I clicked on the link, and, after wading through many unavoidable ads, I started lotioning back up. It was hot as they bathed in the sun by the pool, and then as they made out. But soon she was bent over a beach chair taking it from behind, and I was left with a shot of just her jiggling boobs and an obviously fake expression. My eyes worked their way down to a GIF at the bottom corner of the screen of a man with an enormous dick masturbating, and I kept going.

But after a minute or two, I ripped my headphones off, letting them land on my keyboard. I was just jerking off to a dude! I thought. What the fuck?..but it was working…I clicked on the man to see his video, but his link just led me through a series of unending ads that couldn’t be closed, so I had to turn off my computer. While waiting for it to restart, I decided I needed to go for a walk to think about things, so I got dressed and left.

    It only took a few days until I was jerking it to dudes exclusively.
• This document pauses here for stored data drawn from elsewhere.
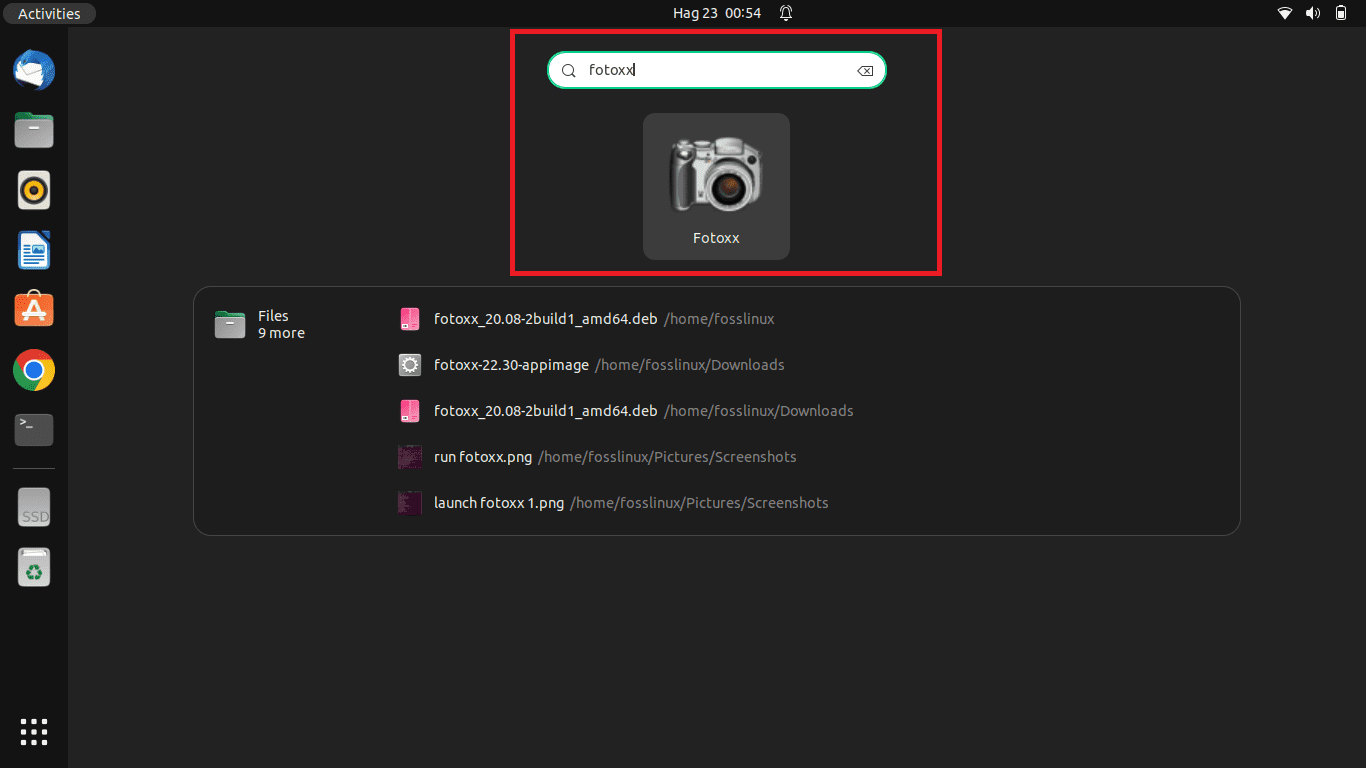The image size is (1366, 768).
Task: Click the Wi-Fi status icon
Action: (1285, 13)
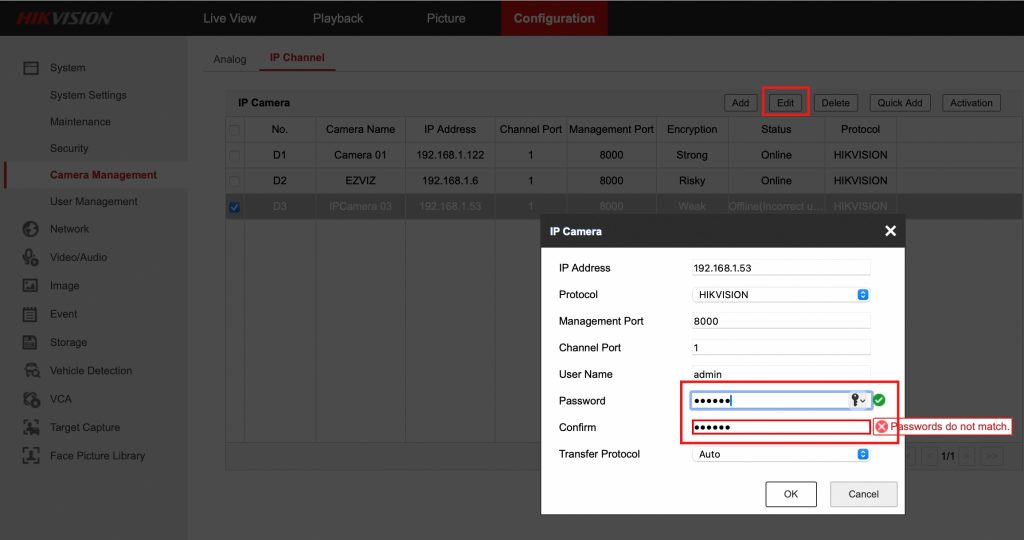Open the Protocol HIKVISION dropdown
The width and height of the screenshot is (1024, 540).
tap(781, 295)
It became clear that this was not the first time I felt attracted to another man, or the first time my eyes were drawn to a man in a porno, but rather it had been the first time I acknowledged it. A whole history of relationships in the past all started making sense, like why I had a girlfriend for most of 7th grade but we had never kissed, and I had barely noticed.

I installed Grindr and browsed the selection of nearby gays. I didn’t see anyone I knew, but most of the men on here were older than I was. Unlike nearly all the other profiles on the app, mine didn’t have a picture, which I was reminded of when the messages I sent were returned with, “pic?” I wanted to send one, but I didn’t want to be recognized. Still, I looked at the other gays often. I had a non-ugly selfie saved on my phone for when I finally decided to send it.

______

After school, I walked straight to my cashier job at Giant. I had worked there as a bagger for about a year before they promoted me on my 16th birthday. There weren’t many customers today. I rested over my register with my chin on my arms. Some coworkers were chatting from the only other register open, about three lanes down, but I was zoned out. It wasn’t until I heard Jake say, “I’m bisexual!” to our floor manager, Ashley, with a laugh that I sprung up and looked over, which caught his attention. I didn’t know what to do, so I just smiled, and he smiled back. He whispered something to Ashley and they both giggled, before he walked over to my register.

“Are you bi?” he asked.

My heart skipped a beat. There was no one else around except Ashley who could definitely still hear us. Jake was a few years older than me, his hair was reddish brown, his eyes blue, and his freckles cute. “Uh…I don’t know.”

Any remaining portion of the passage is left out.